Compassionate Release

Katherine Robinson urged the Judiciary Committee to report out a proposal to bring compassionate release to Massachusetts.  The proposal would allow a court to release terminally ill or permanently incapacitated prisoners to a hospital, nursing home, long term care facility, or home with hospice services.  Again, Massachusetts is an outlier nationally, one of only five states not to have such a law on its books.

Ms. Robinson identified the many benefits of the bill, which would move dying and incapacitated patients from prison to a more suitable setting, where the delivery of appropriate care would be less costly.  Along with more efficient health care, placement outside the prison wall would reduce the burden on correctional staff, who now must protect these very vulnerable prisoners and transport them to and from every medical appointments and hospital trip.
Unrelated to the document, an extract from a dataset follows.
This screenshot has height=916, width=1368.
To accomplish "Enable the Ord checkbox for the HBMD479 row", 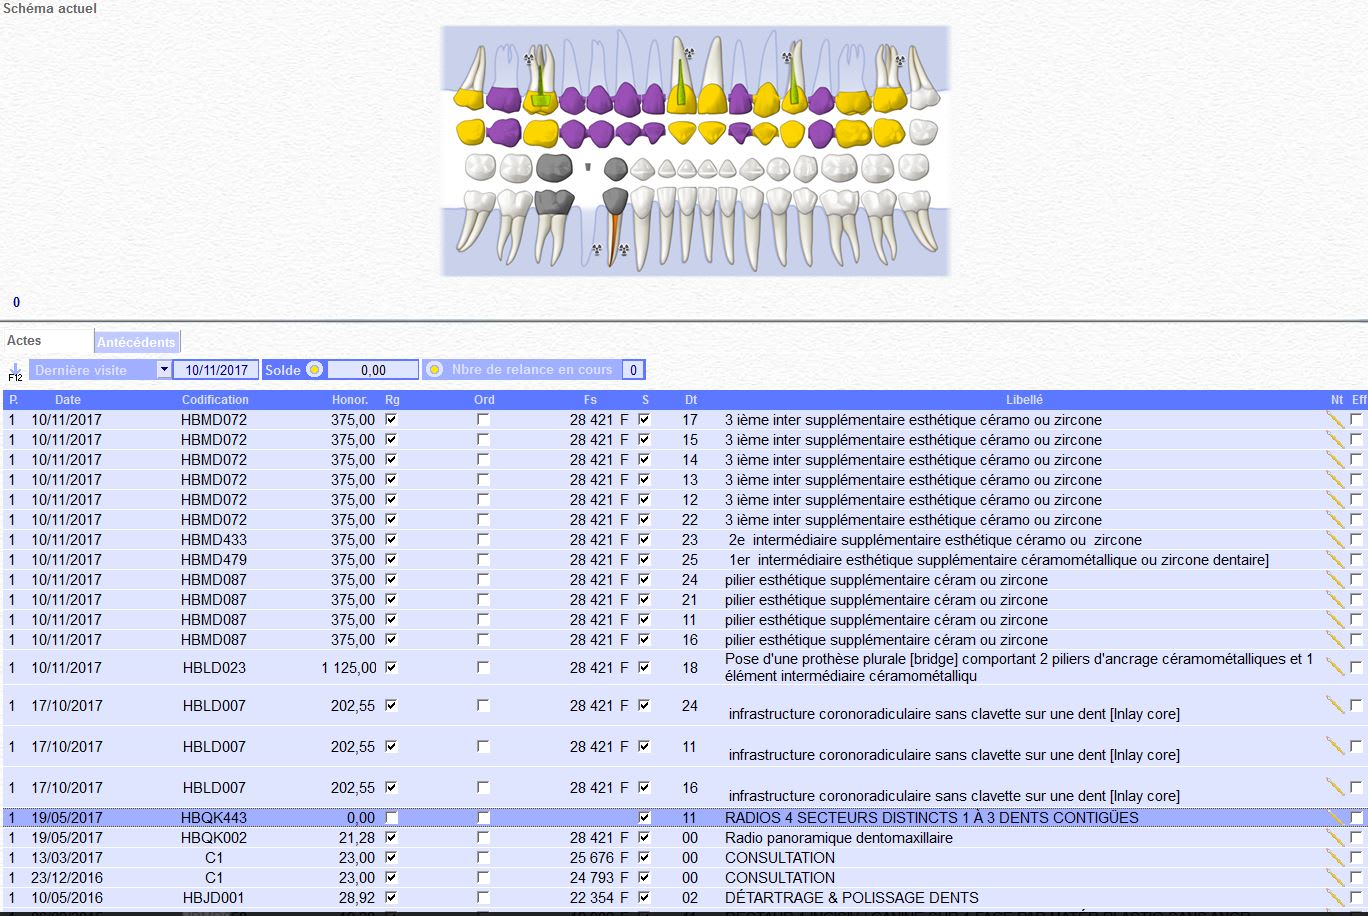I will [x=483, y=560].
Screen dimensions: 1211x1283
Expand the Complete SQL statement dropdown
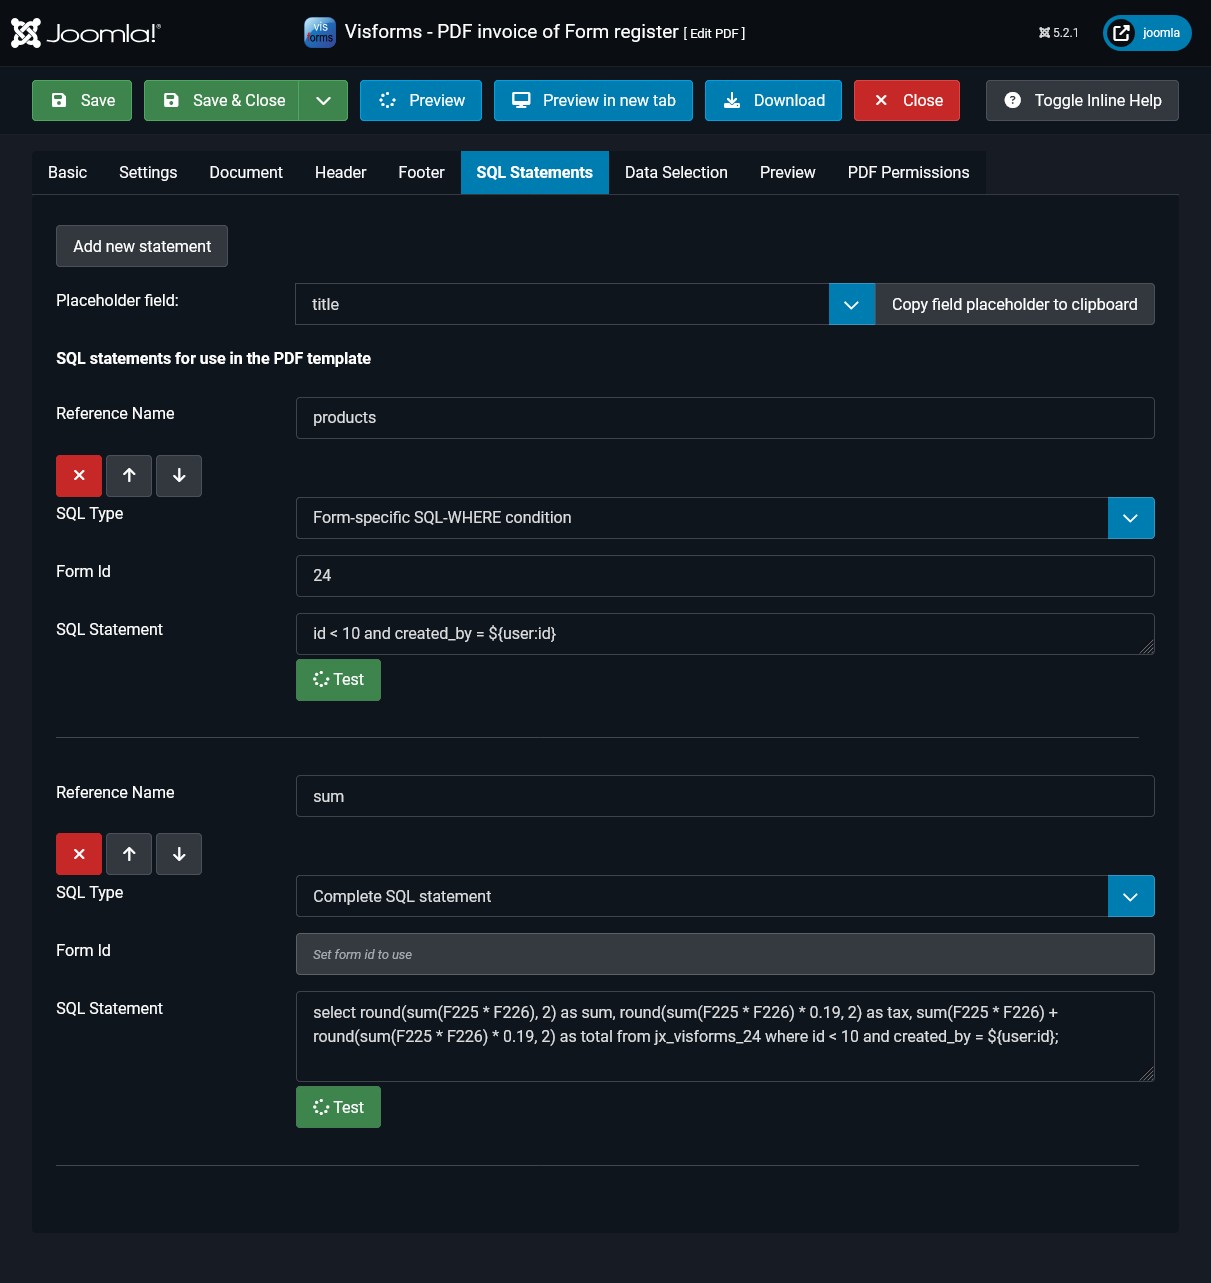[1130, 897]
Drawing on PLAP’s experience representing ill and elderly clients, Ms. Robinson demonstrated how prisons are ill-suited to manage these people’s needs.  One PLAP client with dementia, who was wheelchair-bound and legally blind, was disciplined for shouting and flailing his arms at nursing staff when they changed his linens at 1:00 a.m.  Although he was predictably disoriented, he was found guilty of assault and other charges.  The Department of Correction only relented and withdrew its finding after PLAP appealed the agency’s decision to Superior Court.

Parole Reform

Eddie Nasser conveyed PLAP’s support for two bills that would modify the parole process.  The first bill would increase the size of the Board from seven to nine members, and it would require that at least three Board members be drawn from the fields of psychiatry, psychology, sociology, or social work.  Mr. Nasser highlighted significant delays in the Board’s decisionmaking in recent years, which could be alleviated by an expanded Board.  A required complement of mental health or sociology professionals, meanwhile, would be an appropriate response to the prevalence of mental illness in this population, and such professionals would be uniquely suited to make the risk assessments required of the Board.

The second bill would make Massachusetts a presumptive parole state – one in which the presumption is that parole will be granted at the time of eligibility, unless the Board makes a specific determination that parole release would be incompatible with public safety.  Mr. Nasser argued that a presumptive parole scheme would make the convict’s prison record and conduct the main focus of a parole hearing, and it would prevent an undue emphasis on the crime.  Moreover, it would make the parole process more objective and predictable, which would benefit all the parties.

Committee members asked several questions of the PLAPpers without tipping their hand as to their position on these bills.  Over the next few months, PLAP will work with other organizations to encourage the Judiciary Committee to report these bills out favorably.